◆ **Activity list**
1: According to the Obamacare post, how many justices must agree in private to move a petition to a full court hearing?
2: Repeat a passage from the Obamacare post word for word, starting at "The Supreme Court is" and ending after "more conservative members.".

◆ **Supplied text**
★ ★ ★ ★
Sunday, November 13, 2011

Obamacare Headed for the Supreme Court

The Supreme Court is expected to announce as early as Monday, following a closed door consideration hearing last Thursday which, if any or all, of the six challenges o the Patient Protection and Affordable Care Act submitted for review. Only four justices need agree in private to move the petition to a full court hearing. If the court accepts any of the petitions, it's expected the subject will dominate the remaining months of the 2012 election cycle with the court hearing oral arguments in April and a possible decision sometime in June.
The string of appellate victories may not predict how the Supreme Court will decide the case. But some legal observers believe the recent decisions lay out a road map for preserving the law that may appeal even to some of the Supreme Court's more conservative members.

"They show that smart, principled conservatives can decide this is within the broad reach of Congress' power, even if they might think it is bad policy," said Richard Garnett, a law professor at the University of Notre Dame who was a clerk to former Chief Justice William H. Rehnquist.
★ ★ ★ ★
(Source data)
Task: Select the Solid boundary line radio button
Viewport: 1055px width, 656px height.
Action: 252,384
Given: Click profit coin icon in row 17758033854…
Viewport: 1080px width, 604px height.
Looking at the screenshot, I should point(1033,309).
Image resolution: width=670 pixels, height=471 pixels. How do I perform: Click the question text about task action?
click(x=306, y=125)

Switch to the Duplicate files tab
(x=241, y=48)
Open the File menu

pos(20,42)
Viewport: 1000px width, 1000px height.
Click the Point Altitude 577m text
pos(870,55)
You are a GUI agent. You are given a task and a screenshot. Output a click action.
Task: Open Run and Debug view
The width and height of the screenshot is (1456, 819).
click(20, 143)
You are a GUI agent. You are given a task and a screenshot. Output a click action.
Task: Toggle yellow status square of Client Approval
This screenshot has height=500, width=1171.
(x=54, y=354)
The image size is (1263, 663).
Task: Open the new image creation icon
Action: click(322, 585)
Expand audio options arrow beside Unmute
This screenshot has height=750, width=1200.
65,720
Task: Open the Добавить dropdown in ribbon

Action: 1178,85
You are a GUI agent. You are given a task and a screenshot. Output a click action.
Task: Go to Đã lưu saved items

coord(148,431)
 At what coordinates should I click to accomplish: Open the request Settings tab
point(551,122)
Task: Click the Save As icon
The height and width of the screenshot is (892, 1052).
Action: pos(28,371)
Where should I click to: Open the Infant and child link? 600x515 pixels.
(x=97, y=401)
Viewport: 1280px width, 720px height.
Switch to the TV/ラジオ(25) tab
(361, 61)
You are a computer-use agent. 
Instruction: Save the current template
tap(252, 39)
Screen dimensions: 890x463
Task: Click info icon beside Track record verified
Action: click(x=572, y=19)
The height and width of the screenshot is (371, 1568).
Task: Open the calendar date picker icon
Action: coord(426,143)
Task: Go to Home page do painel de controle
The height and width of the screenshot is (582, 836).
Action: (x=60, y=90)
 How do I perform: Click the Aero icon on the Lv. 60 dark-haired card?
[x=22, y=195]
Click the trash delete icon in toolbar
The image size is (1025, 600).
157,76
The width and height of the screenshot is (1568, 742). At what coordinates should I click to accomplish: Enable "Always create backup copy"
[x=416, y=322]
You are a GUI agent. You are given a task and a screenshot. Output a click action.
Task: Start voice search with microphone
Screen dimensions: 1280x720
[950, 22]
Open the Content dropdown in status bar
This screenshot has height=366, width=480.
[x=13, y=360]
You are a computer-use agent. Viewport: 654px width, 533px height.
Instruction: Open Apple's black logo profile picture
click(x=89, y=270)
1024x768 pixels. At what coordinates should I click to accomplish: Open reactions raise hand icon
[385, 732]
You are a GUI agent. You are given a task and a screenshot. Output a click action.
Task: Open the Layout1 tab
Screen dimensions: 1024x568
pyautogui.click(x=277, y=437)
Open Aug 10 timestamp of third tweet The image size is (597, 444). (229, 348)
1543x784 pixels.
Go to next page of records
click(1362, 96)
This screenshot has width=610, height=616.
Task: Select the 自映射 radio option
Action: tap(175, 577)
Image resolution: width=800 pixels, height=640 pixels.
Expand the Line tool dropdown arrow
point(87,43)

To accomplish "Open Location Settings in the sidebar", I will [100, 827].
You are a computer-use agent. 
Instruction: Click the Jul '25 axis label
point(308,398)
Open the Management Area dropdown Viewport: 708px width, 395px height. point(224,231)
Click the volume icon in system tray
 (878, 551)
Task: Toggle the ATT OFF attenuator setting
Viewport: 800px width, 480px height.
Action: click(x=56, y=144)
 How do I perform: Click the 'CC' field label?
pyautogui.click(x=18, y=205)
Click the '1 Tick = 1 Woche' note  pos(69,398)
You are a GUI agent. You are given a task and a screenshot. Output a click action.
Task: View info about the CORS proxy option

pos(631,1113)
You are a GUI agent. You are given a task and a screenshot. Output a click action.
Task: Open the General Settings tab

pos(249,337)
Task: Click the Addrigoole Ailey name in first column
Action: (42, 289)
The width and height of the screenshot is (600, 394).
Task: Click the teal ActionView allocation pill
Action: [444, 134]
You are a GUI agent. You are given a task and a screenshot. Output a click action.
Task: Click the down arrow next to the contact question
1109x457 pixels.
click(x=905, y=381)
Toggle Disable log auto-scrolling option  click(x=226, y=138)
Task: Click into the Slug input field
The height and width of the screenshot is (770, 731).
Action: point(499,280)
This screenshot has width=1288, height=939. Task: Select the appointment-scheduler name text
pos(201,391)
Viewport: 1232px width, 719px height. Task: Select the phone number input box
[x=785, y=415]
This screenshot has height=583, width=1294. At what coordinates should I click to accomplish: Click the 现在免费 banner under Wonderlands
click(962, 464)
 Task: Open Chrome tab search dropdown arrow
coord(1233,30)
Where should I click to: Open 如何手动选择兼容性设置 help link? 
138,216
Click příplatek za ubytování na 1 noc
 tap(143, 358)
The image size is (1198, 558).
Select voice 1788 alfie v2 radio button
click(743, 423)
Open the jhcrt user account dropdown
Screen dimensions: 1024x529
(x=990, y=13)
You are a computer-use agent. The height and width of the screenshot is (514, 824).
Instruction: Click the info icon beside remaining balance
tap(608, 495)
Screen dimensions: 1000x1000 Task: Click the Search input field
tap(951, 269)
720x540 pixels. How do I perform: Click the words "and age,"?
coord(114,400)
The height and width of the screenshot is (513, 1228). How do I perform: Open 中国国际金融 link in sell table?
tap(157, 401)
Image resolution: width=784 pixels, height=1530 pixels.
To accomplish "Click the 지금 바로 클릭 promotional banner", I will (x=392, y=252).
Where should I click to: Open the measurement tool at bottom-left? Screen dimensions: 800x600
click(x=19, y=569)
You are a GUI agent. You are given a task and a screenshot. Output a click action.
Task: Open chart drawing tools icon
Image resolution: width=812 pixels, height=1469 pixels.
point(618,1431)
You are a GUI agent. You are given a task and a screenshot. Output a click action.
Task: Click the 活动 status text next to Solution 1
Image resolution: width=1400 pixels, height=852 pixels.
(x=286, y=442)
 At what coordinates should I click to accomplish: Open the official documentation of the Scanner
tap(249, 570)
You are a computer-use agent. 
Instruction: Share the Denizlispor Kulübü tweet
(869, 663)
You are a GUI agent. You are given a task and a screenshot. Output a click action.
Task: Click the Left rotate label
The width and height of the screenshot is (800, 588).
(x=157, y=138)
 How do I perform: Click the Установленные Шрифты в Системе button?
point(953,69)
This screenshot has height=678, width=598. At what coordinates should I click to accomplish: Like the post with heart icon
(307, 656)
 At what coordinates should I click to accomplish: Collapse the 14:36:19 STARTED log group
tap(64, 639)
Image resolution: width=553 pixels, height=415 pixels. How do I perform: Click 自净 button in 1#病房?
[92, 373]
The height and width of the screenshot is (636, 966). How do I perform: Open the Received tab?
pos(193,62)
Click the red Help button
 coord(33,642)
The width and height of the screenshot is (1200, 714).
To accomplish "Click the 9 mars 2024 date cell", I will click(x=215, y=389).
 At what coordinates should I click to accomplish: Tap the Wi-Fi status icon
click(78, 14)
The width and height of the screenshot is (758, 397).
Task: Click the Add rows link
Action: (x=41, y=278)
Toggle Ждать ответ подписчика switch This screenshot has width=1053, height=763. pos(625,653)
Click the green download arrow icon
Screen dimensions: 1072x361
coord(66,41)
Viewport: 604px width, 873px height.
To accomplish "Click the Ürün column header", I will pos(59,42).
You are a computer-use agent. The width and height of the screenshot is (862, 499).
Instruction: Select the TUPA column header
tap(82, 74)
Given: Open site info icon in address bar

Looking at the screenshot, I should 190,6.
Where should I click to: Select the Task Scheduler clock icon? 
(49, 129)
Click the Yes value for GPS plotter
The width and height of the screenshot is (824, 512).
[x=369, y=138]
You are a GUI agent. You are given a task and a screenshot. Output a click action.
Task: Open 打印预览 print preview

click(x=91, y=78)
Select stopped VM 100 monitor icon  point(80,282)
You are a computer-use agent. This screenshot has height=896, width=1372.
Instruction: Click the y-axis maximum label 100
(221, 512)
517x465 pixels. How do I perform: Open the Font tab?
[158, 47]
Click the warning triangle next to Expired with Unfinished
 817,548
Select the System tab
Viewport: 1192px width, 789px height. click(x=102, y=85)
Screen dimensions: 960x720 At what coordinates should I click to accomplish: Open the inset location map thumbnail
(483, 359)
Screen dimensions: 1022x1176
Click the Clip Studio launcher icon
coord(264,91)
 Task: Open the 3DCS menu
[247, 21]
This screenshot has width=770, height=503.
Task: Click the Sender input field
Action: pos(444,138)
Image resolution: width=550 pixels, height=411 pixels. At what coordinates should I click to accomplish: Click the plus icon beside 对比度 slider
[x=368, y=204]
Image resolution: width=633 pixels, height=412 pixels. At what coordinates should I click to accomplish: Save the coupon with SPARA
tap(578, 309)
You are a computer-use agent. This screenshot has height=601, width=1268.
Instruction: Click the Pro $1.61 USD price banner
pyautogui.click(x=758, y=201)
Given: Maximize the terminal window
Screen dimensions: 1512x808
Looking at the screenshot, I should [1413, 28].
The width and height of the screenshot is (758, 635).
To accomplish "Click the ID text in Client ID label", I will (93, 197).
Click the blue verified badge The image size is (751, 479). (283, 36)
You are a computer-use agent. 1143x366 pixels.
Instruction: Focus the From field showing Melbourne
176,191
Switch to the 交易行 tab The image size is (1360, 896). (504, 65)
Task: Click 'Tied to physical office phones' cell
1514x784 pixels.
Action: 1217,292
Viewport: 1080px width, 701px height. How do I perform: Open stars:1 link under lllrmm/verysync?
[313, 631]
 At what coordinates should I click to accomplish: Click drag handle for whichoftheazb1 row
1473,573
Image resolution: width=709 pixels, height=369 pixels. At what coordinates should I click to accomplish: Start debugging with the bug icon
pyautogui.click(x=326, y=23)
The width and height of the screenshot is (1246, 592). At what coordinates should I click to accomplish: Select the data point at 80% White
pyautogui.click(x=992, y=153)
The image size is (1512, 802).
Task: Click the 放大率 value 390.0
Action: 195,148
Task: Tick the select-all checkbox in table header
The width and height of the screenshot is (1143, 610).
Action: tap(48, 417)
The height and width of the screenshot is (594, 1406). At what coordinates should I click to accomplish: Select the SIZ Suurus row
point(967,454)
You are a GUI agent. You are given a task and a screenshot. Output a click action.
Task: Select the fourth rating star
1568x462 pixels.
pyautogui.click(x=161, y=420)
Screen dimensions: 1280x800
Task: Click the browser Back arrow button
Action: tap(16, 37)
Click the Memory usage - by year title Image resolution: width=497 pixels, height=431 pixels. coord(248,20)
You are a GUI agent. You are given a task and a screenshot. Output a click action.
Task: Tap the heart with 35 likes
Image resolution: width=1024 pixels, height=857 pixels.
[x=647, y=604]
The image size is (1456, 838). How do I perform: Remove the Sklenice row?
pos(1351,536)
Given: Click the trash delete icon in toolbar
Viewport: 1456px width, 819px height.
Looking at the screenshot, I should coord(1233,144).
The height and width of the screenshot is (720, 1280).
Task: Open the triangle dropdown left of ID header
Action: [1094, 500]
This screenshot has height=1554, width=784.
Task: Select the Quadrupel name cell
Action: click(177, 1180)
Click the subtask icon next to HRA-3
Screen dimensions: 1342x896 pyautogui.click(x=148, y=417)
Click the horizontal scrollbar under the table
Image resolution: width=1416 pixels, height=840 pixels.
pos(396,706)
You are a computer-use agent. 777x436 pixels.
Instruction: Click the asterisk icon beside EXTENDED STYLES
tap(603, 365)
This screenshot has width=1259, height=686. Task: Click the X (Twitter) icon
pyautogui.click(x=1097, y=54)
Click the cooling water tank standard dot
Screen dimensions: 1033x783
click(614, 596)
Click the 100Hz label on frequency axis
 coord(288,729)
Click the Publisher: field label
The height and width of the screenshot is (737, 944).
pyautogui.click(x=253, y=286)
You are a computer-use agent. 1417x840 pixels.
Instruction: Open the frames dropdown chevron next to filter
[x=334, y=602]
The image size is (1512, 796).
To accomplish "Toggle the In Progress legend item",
★ ★ ★ ★
◆ **Completed exercise**
1: Four justices.

2:
The Supreme Court is expected to announce as early as Monday, following a closed door consideration hearing last Thursday which, if any or all, of the six challenges o the Patient Protection and Affordable Care Act submitted for review. Only four justices need agree in private to move the petition to a full court hearing. If the court accepts any of the petitions, it's expected the subject will dominate the remaining months of the 2012 election cycle with the court hearing oral arguments in April and a possible decision sometime in June.
The string of appellate victories may not predict how the Supreme Court will decide the case. But some legal observers believe the recent decisions lay out a road map for preserving the law that may appeal even to some of the Supreme Court's more conservative members.